Our audit was conducted for the purpose of forming an opinion on the basic
financial statements taken as a whole. The supplemental schedule of assets (held
at end of year) is presented for the purpose of additional analysis and is not a
required part of the basic financial statements but is supplementary information
required by the Department of Labor's Rules and Regulations for Reporting and
Disclosure under the Employee Retirement Income Security Act of 1974. This
supplemental schedule is the responsibility of the Plan's management.
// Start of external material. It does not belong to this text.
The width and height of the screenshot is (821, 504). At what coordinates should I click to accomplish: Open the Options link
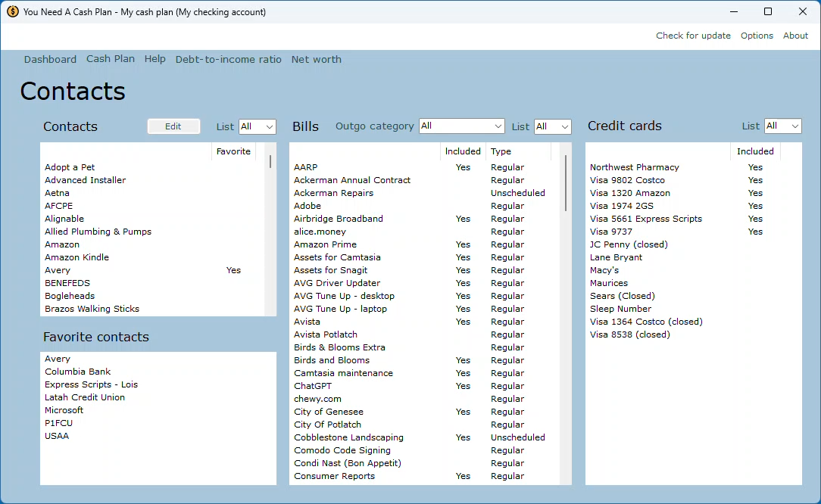pyautogui.click(x=757, y=36)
The
supplemental schedule has been subjected to the auditing procedures applied in
the audit of the basic financial statements and, in our opinion, is fairly
stated in all material respects in relation to the basic financial statements
taken as a whole.
/s/ PricewaterhouseCoopers LLP
PricewaterhouseCoopers LLP
McLean, VA
November 6, 2002
1
Report of independent public accountants
To the Trustees of the
USEC Inc. 401(k) Retirement Savings Plan:
We have audited the accompanying statements of net assets available for benefits
of the USEC Inc. 401(k) Retirement Savings Plan (the Plan) as of December 31,
2000 and 1999, and the related statements of changes in net assets available for
benefits for the years ended December 31, 2000 and 1999. These financial
statements are the responsibility of the plan management. Our responsibility is
to express an opinion on these financial statements based on our audits.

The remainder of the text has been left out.